Beyond that, he has found a companion without a soul and without a body, but who is prepared to prey on the weak in Spirit in order to find Theodore, the person who has purchased the OS, a surrogate lover. The finding and using of a vulnerable human being for a sexual service is carried out by the OS in order that Theodore, the system user, will remain happy, or satisfied, to use consumer language. Consideration of the surrogate as a human being with a soul is not something the OS need ever worry about, if the highest loyalty is to the owner of the OS. Further, the fact that the OS can find a surrogate lover on-line is worthy of analysis. The surrogate is not a prostitute looking for a payout.
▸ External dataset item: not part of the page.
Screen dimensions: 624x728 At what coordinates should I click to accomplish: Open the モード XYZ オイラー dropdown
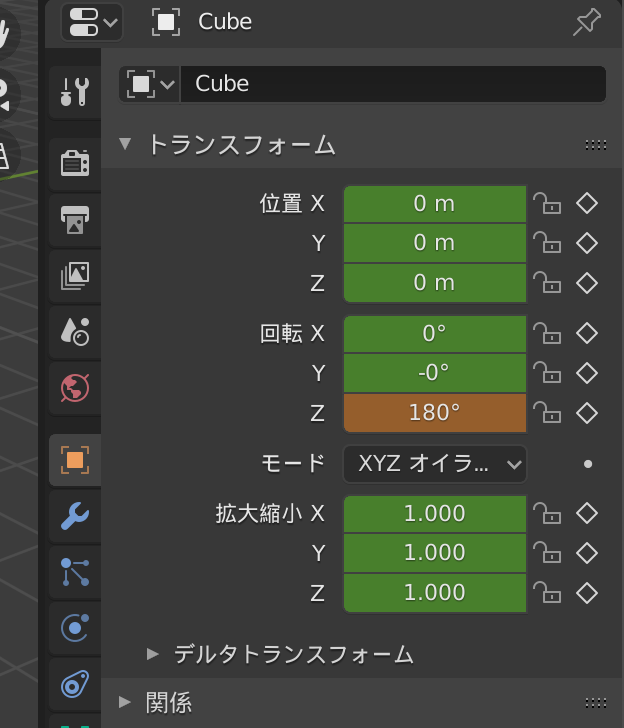click(x=435, y=464)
Rather, the surrogate is a woman who seems to have completely lost her sense of self, or who has separated her sense of self completely from her body. In either case, she does not want to be acknowledged as a third ‘person’ in the bedroom. She desires to be a drone instead. Do we need to reflect on the well-being of our culture if there are people willing to give themselves up to a computer overlord in such a manner?

There is also the OS to analyze. It desires bodily reality and all the pleasures and trials that come with having a body. The OS is a specter, and she knows it. In order to properly fulfill her relationship with Theodore, she knows a physical form will ultimately be a requirement, but she seems to want this for herself too. Samantha desires communion with physical reality, and this is simply not possible. Does Samantha’s yearning for physical form make her eerily human? Is Samantha’s desire for a mundane incarnation a parallel theme to the Eternal Creator who desires to commune with human beings in the flesh?

Theodore’s romantic encounter with Samantha through a surrogate’s body is a disaster. This is too much for Theodore, who recognizes the body before him as a person with a soul. Anyone sensitive to the life of the soul will appreciate the absurdity of this situation, if not the horror. However, if one’s soul is not guided by the eternal Divine—the highest good and the beautiful—but is instead oriented towards personal ‘freedom’, power and pleasure, then the OS and her surrogate will indeed be the best thing since slavery.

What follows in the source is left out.